Milo Rau (2025). Milo Rau: A esquerda deixou de ser inclusiva. O ‘wokismo’ foi sectário e ainda é. Público em linha em 30 de dezembro de 2024.

 

Milo Rau é um encenador suíço. Do Festival de Viena, que dirige há um ano, vê o futuro sombrio em que a União Europeia morreu.

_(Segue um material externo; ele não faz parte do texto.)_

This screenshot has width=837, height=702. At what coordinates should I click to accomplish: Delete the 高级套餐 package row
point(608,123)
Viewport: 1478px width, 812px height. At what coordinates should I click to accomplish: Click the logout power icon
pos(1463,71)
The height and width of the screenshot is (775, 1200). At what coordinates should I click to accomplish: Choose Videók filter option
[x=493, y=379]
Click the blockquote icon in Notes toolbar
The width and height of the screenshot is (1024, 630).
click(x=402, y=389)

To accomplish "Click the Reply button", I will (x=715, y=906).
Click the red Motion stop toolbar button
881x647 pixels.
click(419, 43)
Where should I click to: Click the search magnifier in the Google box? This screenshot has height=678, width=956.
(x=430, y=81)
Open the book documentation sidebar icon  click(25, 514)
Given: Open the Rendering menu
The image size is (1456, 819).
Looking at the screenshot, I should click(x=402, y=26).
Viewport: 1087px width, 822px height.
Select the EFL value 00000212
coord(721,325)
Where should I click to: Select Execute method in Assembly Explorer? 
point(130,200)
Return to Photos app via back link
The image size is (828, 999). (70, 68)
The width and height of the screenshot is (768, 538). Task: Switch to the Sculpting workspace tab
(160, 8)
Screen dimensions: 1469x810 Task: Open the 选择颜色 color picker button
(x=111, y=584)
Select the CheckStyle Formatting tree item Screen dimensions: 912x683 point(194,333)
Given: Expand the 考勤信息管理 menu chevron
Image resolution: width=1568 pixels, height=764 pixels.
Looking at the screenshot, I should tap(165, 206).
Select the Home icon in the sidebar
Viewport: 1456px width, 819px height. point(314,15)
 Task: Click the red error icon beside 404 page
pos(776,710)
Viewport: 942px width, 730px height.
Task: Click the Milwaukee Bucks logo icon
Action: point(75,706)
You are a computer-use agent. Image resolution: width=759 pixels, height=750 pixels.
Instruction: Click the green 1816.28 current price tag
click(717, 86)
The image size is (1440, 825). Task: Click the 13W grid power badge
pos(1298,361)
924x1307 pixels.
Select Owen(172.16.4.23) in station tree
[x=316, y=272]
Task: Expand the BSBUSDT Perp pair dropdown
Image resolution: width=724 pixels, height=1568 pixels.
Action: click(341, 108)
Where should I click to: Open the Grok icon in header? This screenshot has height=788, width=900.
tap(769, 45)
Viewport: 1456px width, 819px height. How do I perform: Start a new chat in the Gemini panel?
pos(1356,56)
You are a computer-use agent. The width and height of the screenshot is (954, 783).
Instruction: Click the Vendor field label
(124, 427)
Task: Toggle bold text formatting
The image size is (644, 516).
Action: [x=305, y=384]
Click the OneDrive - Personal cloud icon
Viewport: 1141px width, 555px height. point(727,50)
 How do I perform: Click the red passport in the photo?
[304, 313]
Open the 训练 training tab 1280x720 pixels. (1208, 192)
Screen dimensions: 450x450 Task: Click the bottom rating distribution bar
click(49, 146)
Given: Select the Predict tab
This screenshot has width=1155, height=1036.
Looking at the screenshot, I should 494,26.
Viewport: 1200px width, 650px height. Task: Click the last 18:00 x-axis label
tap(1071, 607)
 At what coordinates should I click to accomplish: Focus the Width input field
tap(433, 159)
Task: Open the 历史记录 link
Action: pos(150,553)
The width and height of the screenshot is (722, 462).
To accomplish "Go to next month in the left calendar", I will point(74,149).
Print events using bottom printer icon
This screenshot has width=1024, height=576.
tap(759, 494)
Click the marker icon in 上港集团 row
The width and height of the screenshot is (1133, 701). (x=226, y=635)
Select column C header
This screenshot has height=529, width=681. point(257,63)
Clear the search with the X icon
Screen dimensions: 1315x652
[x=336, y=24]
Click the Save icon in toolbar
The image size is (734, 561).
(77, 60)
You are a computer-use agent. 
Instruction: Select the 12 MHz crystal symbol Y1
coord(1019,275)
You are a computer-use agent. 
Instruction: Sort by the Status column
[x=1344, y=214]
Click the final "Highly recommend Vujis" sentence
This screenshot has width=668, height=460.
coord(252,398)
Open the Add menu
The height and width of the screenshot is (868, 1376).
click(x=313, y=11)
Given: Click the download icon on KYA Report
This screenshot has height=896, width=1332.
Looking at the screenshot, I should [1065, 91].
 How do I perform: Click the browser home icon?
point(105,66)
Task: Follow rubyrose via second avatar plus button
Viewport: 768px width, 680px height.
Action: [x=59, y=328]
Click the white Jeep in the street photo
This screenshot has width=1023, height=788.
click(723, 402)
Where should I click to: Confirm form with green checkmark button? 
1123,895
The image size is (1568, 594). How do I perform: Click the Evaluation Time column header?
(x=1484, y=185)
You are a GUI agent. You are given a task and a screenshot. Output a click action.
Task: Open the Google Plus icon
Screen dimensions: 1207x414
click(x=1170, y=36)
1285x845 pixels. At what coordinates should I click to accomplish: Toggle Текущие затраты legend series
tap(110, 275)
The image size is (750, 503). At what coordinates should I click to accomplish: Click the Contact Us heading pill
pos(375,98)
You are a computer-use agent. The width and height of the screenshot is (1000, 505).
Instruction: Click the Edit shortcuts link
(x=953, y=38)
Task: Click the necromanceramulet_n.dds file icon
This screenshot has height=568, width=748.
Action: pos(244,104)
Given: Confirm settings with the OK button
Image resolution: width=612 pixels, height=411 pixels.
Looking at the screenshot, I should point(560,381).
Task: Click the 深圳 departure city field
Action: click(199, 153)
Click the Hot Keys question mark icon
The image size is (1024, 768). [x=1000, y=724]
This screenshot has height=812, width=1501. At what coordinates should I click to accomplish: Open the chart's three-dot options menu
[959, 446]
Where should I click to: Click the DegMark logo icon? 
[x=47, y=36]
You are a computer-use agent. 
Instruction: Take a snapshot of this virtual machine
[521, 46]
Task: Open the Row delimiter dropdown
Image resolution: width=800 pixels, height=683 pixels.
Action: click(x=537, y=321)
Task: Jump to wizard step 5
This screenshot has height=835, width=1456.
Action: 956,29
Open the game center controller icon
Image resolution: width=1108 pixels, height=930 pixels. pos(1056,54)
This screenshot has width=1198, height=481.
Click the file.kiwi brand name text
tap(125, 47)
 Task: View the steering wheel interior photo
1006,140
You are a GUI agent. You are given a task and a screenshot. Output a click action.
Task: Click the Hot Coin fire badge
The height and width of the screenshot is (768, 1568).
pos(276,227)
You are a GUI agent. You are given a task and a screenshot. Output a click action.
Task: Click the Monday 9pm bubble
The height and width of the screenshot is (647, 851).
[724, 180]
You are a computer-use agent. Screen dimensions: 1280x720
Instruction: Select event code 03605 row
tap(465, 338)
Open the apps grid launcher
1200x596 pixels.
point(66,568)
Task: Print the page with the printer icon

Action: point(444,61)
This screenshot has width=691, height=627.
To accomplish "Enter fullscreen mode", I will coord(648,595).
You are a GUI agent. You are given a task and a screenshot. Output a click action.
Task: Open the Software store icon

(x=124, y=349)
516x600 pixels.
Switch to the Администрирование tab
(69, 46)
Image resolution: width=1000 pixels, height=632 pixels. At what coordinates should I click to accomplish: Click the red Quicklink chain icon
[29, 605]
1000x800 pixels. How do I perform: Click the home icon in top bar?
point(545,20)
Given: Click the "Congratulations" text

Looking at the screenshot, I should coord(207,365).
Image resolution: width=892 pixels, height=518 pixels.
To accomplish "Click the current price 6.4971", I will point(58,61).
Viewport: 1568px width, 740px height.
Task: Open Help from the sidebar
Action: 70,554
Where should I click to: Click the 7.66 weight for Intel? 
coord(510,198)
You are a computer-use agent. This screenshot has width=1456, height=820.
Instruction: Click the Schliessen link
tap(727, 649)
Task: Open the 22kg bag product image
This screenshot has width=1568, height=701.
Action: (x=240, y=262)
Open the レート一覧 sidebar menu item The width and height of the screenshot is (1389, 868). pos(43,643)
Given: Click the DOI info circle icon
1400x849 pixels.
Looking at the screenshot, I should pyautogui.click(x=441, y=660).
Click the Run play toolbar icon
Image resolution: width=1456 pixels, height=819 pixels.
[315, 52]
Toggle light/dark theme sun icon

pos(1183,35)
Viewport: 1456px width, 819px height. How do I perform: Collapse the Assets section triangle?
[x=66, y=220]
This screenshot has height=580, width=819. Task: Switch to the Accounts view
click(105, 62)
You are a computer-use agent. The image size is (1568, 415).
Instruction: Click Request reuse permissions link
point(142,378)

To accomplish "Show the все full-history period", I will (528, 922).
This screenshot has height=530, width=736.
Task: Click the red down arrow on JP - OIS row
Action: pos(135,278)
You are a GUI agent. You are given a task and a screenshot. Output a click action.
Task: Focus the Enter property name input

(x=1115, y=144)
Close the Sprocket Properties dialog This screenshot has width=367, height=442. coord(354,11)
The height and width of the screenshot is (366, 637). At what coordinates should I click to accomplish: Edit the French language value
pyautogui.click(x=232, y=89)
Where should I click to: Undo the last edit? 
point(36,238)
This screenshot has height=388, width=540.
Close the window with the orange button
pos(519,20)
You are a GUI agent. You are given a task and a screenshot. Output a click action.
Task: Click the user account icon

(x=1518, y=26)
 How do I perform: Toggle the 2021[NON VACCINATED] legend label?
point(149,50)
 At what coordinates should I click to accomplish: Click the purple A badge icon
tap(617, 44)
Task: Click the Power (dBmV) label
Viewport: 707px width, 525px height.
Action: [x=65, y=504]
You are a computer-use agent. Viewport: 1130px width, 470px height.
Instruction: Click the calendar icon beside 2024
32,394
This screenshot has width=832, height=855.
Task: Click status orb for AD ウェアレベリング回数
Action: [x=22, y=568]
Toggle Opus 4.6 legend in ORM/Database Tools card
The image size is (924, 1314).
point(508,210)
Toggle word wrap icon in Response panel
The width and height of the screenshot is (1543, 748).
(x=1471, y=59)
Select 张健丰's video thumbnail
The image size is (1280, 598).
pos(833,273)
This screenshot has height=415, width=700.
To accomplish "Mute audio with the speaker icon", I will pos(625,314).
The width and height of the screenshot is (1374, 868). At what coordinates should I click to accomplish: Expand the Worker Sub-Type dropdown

Em Portugal, apresentou, em julho de 2023, no âmbito do Festival de Teatro de Almada, a (brilhante) peça Everywoman, com Ursina Lardi e Helga Bedau (em vídeo), numa recriação de Jedermann, de Hugo von Hofmannsthal. Milo Rau encenou, em novembro desse ano, Antígona na Amazónia, uma peça que recria, de forma também brilhante, em várias línguas (inglês, tucano, neerlandês e português, com legendas em português e inglês), cruzando teatro e vídeo, a tragédia de Sófocles, numa leitura política e atual sobre  a resistência do MST (Movimento dos Trabalhadores Rurais sem Terra), a degradação da Amazónia e a vida e tragédia dos povos indígenas.

À pergunta sobre

«O que diria aos espectadores saudosos do tempo em que os palcos estavam cheios de poesia e de fantasia e não esmagados pela realidade?», responde:

«Dir-lhes-ia que a beleza tem muitas faces. Pode haver tanta beleza num debate como na poesia. Foi com os clássicos que vivi a maioria dos meus momentos mais bonitos enquanto espectador. A beleza de um bom actor e de um texto clássico é esmagadora; a beleza da ópera, só ópera, sem um conceito, sem paleio político, sem agitprop, é insuperável. Mas também há muita beleza num depoimento em tribunal. Reduzir a beleza à forma é um erro burguês, acho que todos o sabemos. Tal como seria um erro socialista reduzi-la à propaganda.
Num debate com uma encenadora iraniana eu estava a culpar Tchékhov e Shakespeare, a dizer que temos de inventar os nossos próprios textos, activamente. E ela retorquiu que no Irão encenar Tchékhov é um acto político e ao mesmo tempo um acto de beleza. Percebo perfeitamente. Enquanto encenador, o que desejo é que na beleza haja uma acção ou um movimento de resistência contra o estado do mundo. E talvez seja disso que esses espectadores conservadores querem falar quando dizem que temos de resistir ao mundo pela poesia. Concordo com isso. Sou um grande fã de poesia. Dizem que as minhas peças são políticas, mas quando as pessoas vão realmente vê-las — porque a maioria só conhece o cliché do meu trabalho — acham-nas muito poéticas. “Milo, pensávamos que fazias teatro verdadeiramente político, estamos desapontados!”»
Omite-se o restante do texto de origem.